Of course there are success stories – where the X, Y and Z have happened. The automobile industry is a good example: How Thailand, for instance, has benefited from being a single production base with the supply of parts from other Asean countries which are able to cross borders without tariff charges and other impediments. Indeed businesses have benefited from the Afta (Asean Free Trade Agreement) through the Common Effective Preferential Tariff (CEPT) since 2010 to the extent that among the Asean-6 there are near-zero tariffs, while the Asean-4 (Cambodia, Laos, Myanmar and Vietnam) have been given until 2018 to reach that level – although they were required to sign the Afta to become members of Asean nevertheless.
But, let us be reminded, non-tariff barriers and other measures do exist, and objectives such as free movement of skilled labour and free movement of capital and investment are far from been achieved.
I don’t think the perfect 10 AEC is achievable by the end of 2015. However as much as possible can be achieved if the following steps are taken with sincere focused effort:
1. As the chair of Asean, Malaysia has announced there will be a stock-take of what has really been achieved so far. This is excellent, but the stock-take must be rigorous and involve the private sector. In my various capacities as chair of Asean Business Advisory Council, chairman of CIMB Asean Research Institute and president of the ABC, we are assisting in the process.

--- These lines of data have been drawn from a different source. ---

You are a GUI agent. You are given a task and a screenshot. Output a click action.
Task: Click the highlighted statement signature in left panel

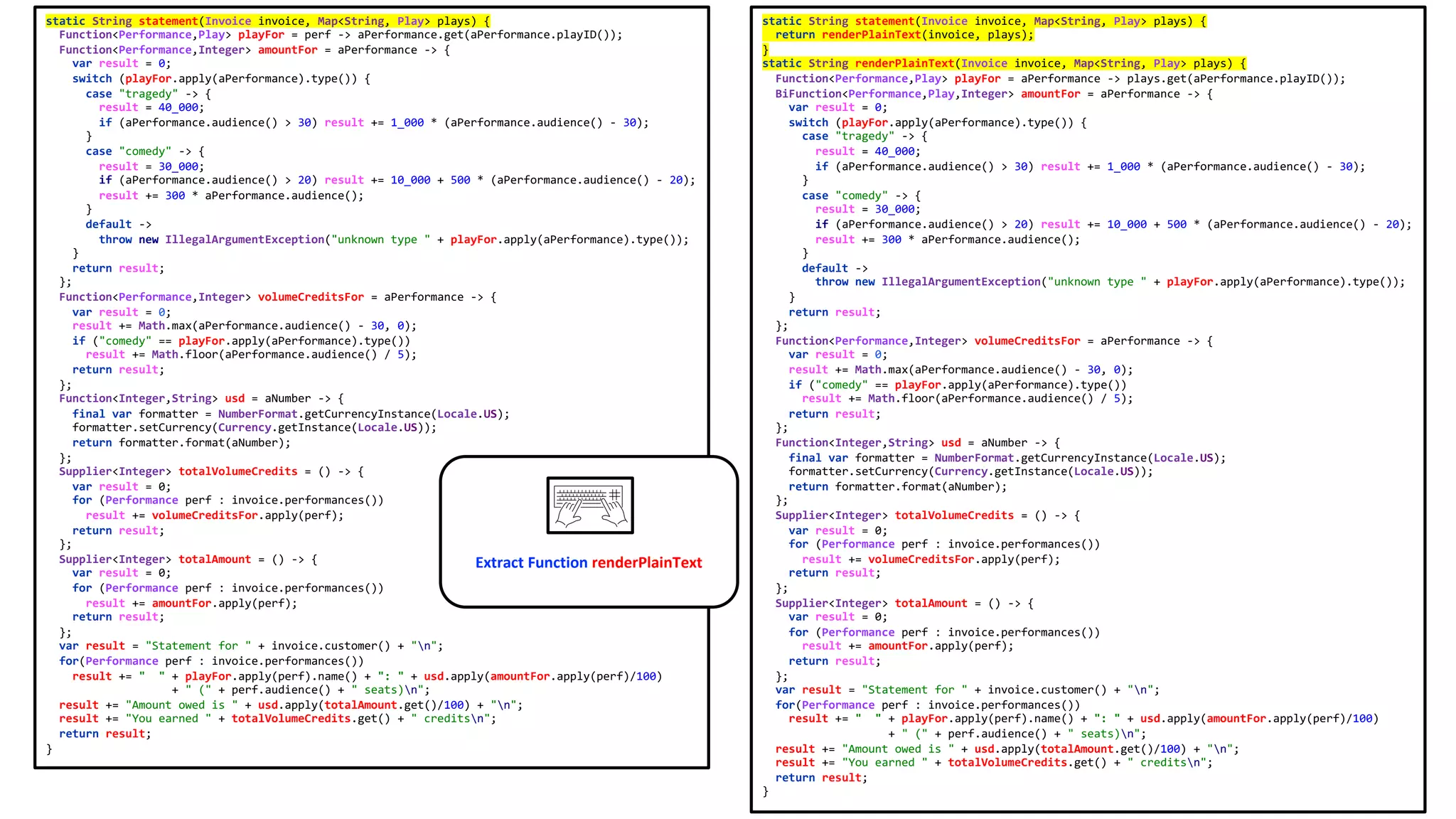point(267,21)
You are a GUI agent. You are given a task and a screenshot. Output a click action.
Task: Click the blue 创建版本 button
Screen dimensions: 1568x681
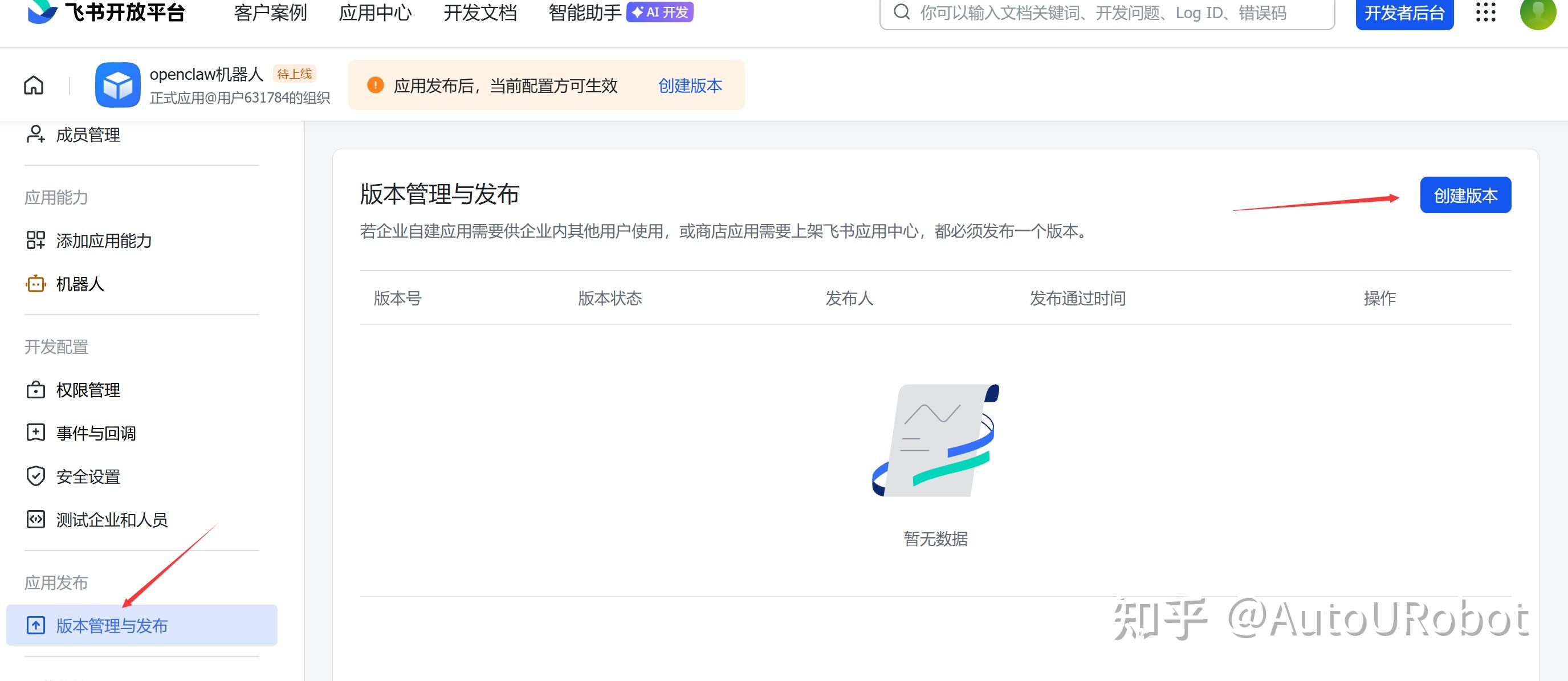tap(1465, 195)

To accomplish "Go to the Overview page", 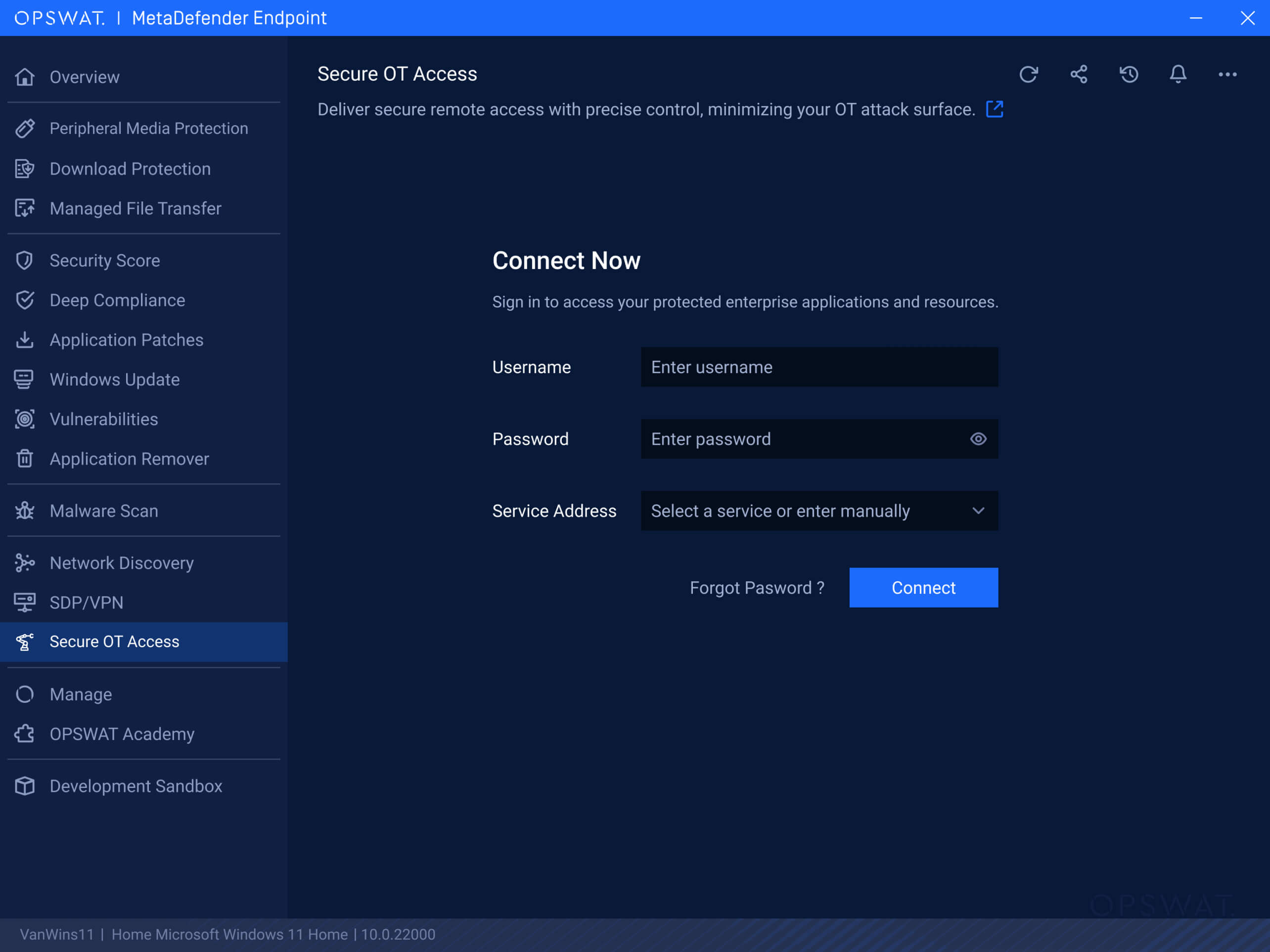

2. What can be achieved before the end of 2015 should be identified early with clear timelines on what needs to be done. In this connection the LTB reports I have referred to are a good place to start, but we have to factor in time, priorities and the decision-making process.
3. In respect of infrastructure development and harmonised regulation, the benefits of an integrated financial services sector and capital markets should be recognised as fundamental to driving Asean economies and needs.
I am not sure Asean leaders recognise this as they try to protect and develop nascent financial services and capital markets sectors. A lot of time would have been wasted before those minor markets are seen to have failed to attract capital and investment because of lack of size, liquidity and recognised regulatory standards. In the relevant sectoral LTB reports we have recommended that an expert financial services and capital market group be allowed to work through the Asean secretariat to reach Asean leaders to propose the way forward for financial services and capital market integration.
4. Asean leaders must be less reticent and more demanding of AEC objectives being fulfilled. The organisation’s and their credibility are at stake. Decisions must be made, not further studies by working groups and kicking the ball to long grass.
All Asean member states must remember they have already invited the world to come to the region to invest and trade through various free trade agreements and non-Asean companies are already here in full force. They had better wake up to this fact and not see the AEC as being a special threat to them. The SMEs that are now seen as threatened by the AEC are already threatened if they do not become more competitive, with or without government help. We cannot talk about the globalised world economy and forget about its implications – or only remember them against the AEC. This is anti-Asean!
The issues around achievement of the Asean community, any community, are complex. Strict definitional and epistemological discourse would render it not possible to call it a community. But then, where is there one in Socratic perfection?
Nevertheless, even in its own definitional terms – largely quantitative with respect to the AEC – the notion of an Asean community falls short. Therefore there must be a regroup of thought and leadership for the big 2015 announcement and, perhaps more importantly now, on the post-2015 Asean community.
Tan Sri Dr Munir Majid, chairman of Bank Muamalat and visiting senior fellow at LSE Ideas (Centre for International Affairs, Diplomacy and Strategy), is also chairman of CIMB Asean Research Institute.